One of the best times to visit Spain is during the winter, when the hoards of summer beach goers and festival backpackers have all said adiós. The winter chill has set in and the menus have changed reflecting more wintry, hearty dishes. The holiday season is my favorite time of year in Spain for many reasons but mostly because there are so many things going on and activities to enjoy. The towns come alive with lights strung around all the public squares and local light displays down all the main streets. It really gets you in the mood.
1. Understand Spanish holiday dates
Christmas is by no means the biggest holiday of the year in Spain, unlike many other countries in the world. Easter is by far the most widely celebrated festival of the calendar year, and in December and January, Christmas is eclipsed by Reyes Magos, or Three Kings Day that is celebrated on January 6. This is one of my favorite things about the holiday season in Spain - it feels like Christmas goes on for 2 weeks!
2. Book early
Speaking as one who has tried to fly back and forth between the US and Spain during the holidays, I can’t preach enough the importance of booking early. While these may be peak travel times around the whole world, it’s especially true for Spain and Europe in general. Your best bet is to have some flexibility with your schedule so you can get the best deal and buy those flights as far in advance as you can. The rest you can sort out later.
3. Reyes is the bigger holiday
Reyes Magos is the more popular of the winter holidays in Spain, and actually it’s the day when children get to open their presents. There are usually parades and opportunities to spend time outside enjoying the atmosphere in the streets while kids eat candy and ask their favorite king for a gift. It’s important to remember that most everything shuts down in Spain between Christmas and Reyes, so things like public transportation will be limited and it can be challenging getting places. It’s best to find a city and stay there on each of the holiday dates, instead of moving around a lot.

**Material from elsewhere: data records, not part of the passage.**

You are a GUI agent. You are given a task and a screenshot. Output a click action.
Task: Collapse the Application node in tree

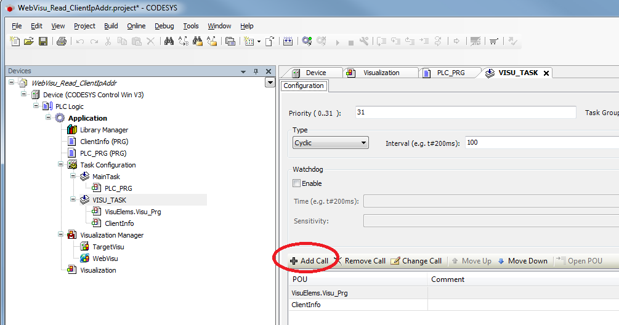pos(49,118)
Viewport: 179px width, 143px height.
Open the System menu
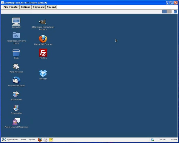[x=32, y=139]
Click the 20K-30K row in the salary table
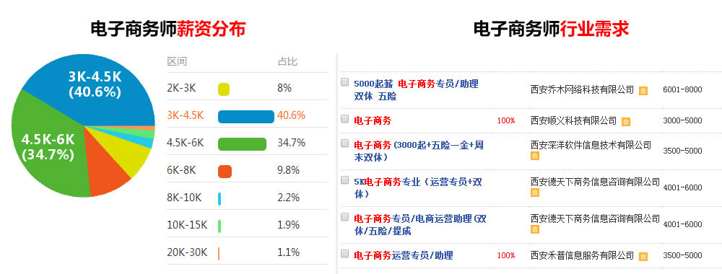The image size is (722, 274). point(248,252)
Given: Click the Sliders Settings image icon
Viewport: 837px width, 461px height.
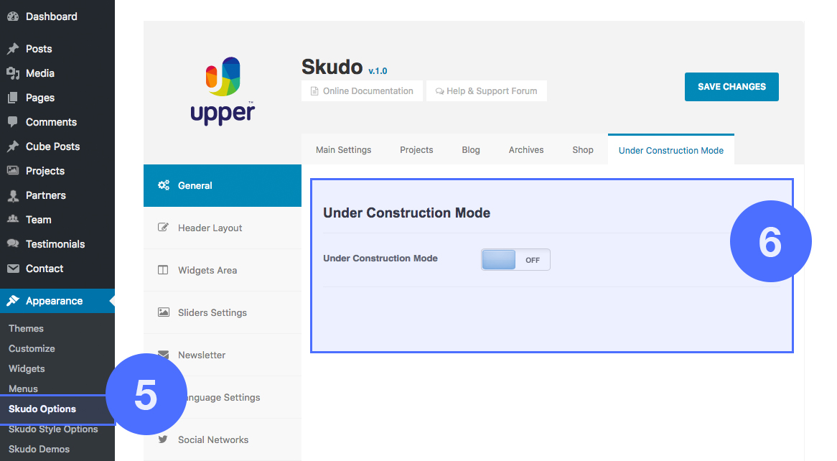Looking at the screenshot, I should 163,312.
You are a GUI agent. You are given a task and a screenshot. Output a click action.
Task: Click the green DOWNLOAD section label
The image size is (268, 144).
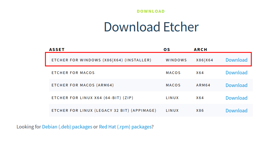tap(151, 11)
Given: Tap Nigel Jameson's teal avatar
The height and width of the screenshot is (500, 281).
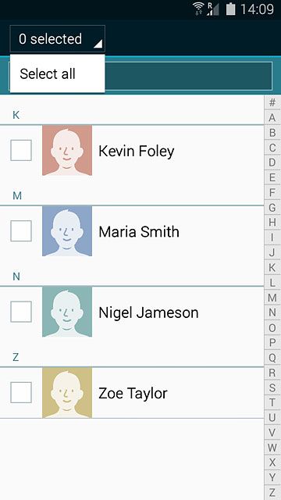Looking at the screenshot, I should point(67,312).
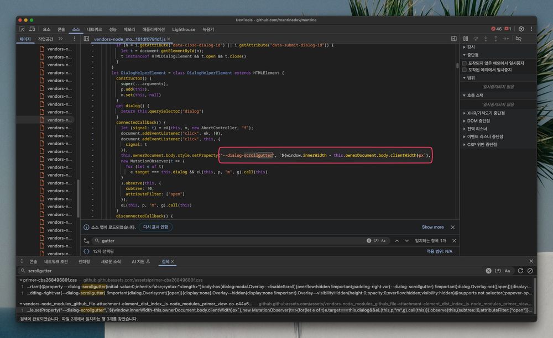Toggle the file navigator sidebar
The image size is (553, 338).
tap(86, 39)
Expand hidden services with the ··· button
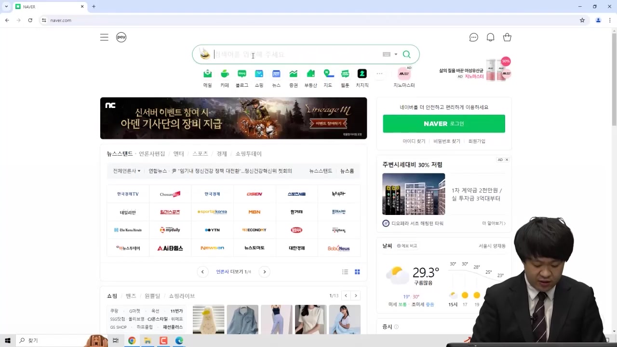This screenshot has height=347, width=617. click(379, 73)
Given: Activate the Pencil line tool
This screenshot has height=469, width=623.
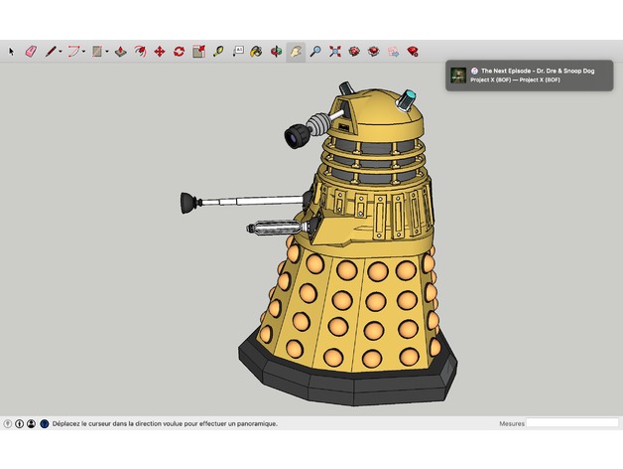Looking at the screenshot, I should tap(50, 51).
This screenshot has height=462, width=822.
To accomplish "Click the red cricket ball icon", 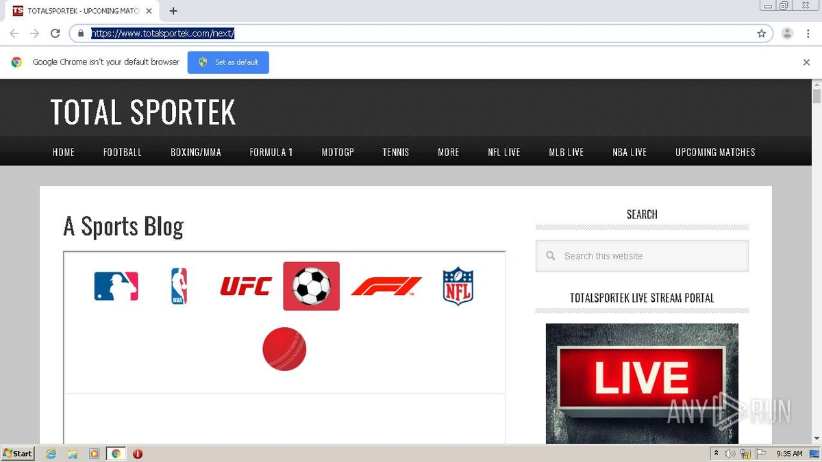I will click(284, 349).
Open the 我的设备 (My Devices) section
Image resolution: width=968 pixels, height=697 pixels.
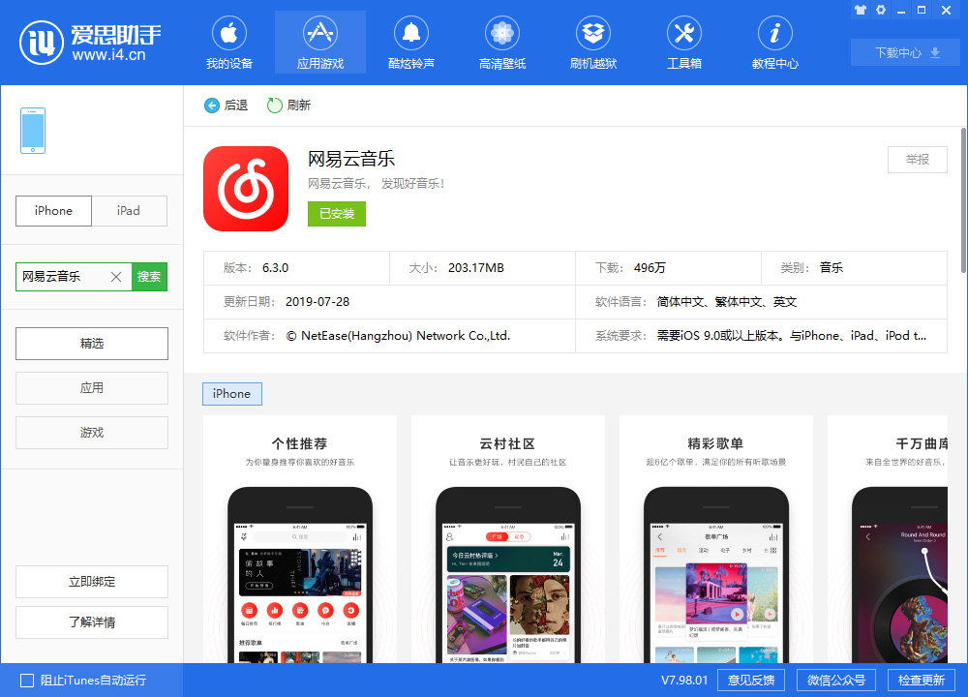click(229, 42)
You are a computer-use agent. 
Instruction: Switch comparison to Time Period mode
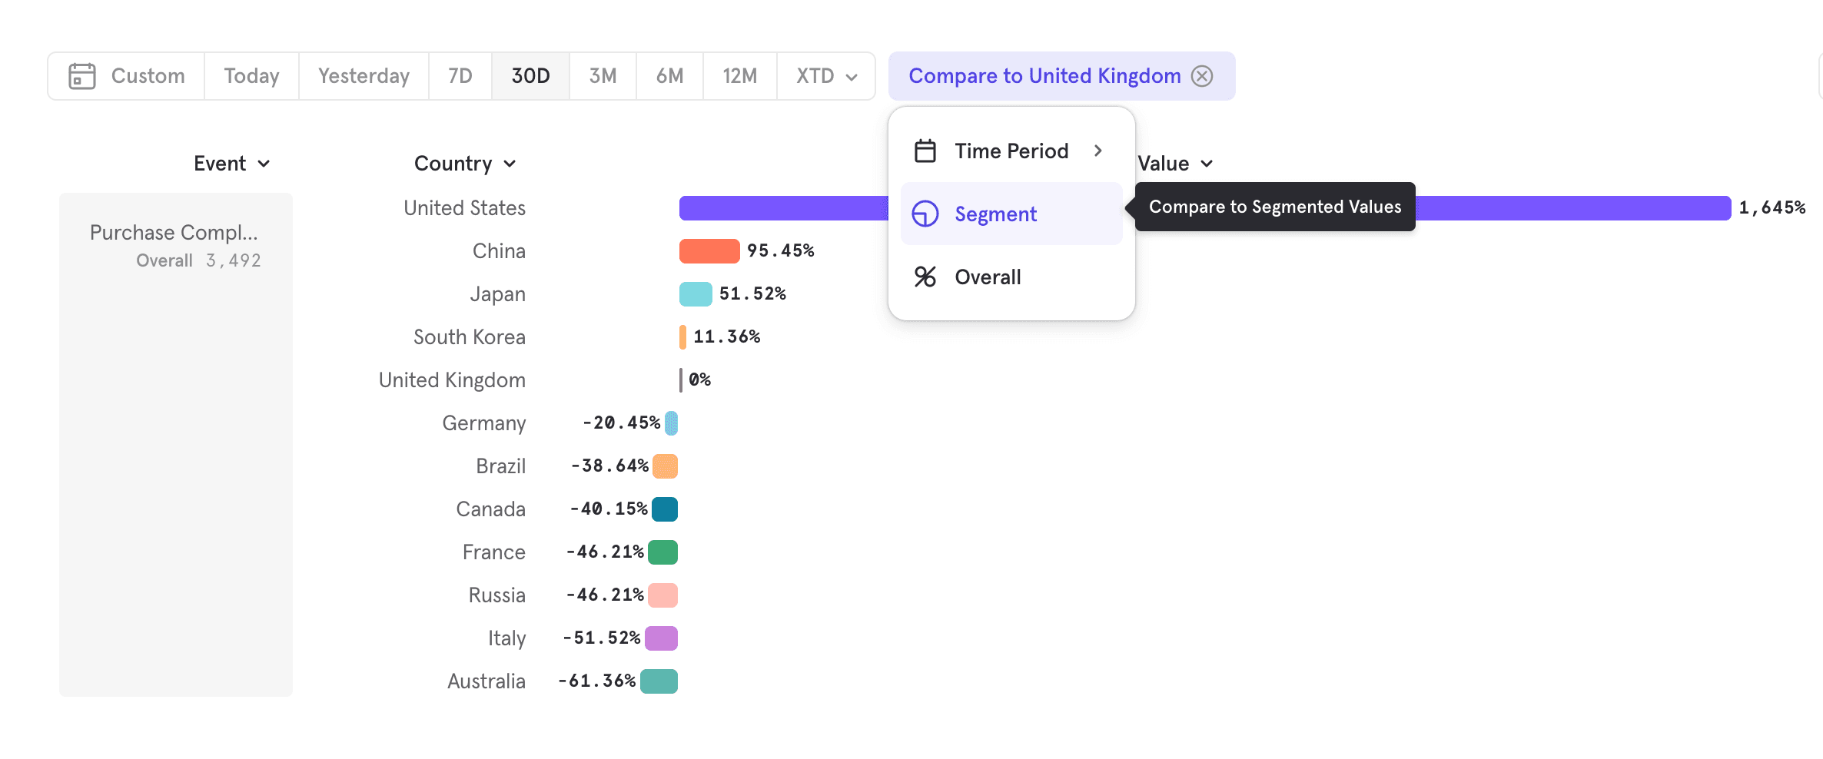(x=1011, y=151)
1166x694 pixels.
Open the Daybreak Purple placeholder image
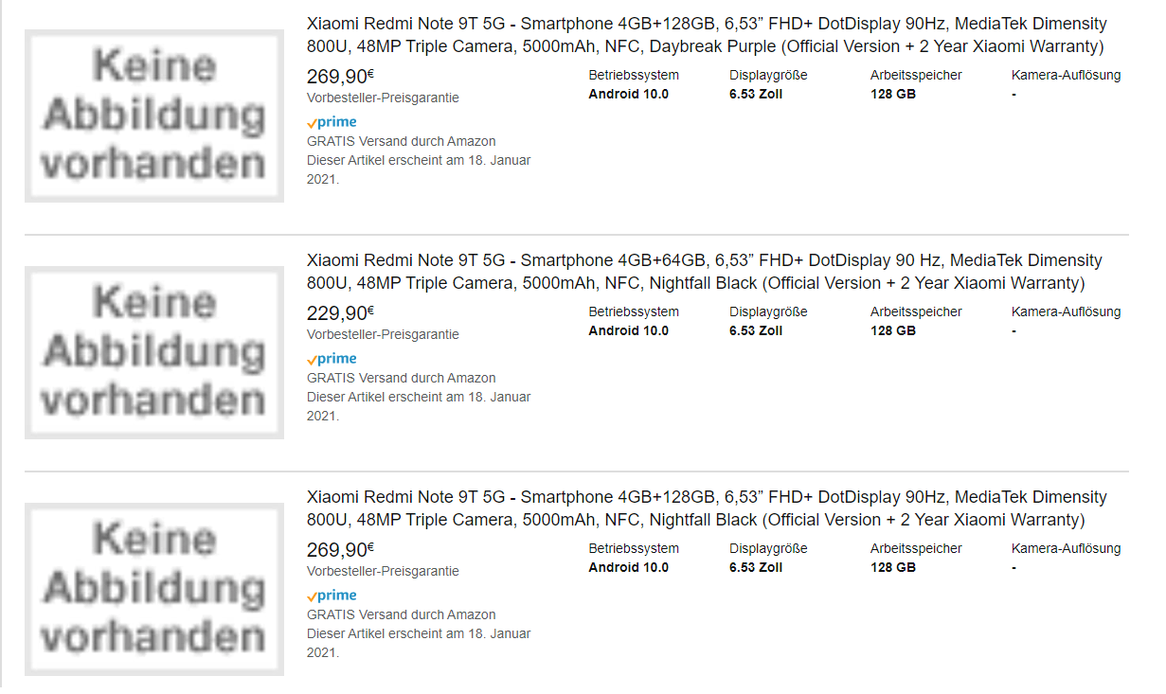[x=153, y=116]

4. It’s different from holidays back in the US
The holidays in the US have become very commercialized over the years; with a lot of emphasis on gift-giving and decorating. In Spain, like many of the festivals, the winter holidays are much more focused on the family. Though it changes every year, it is very common to return home for the holidays and to give less gifts. There are also many different traditions. For example on New Year’s Eve it’s tradition in Spain to eat 12 grapes at midnight. Just remember to pull the seeds out first!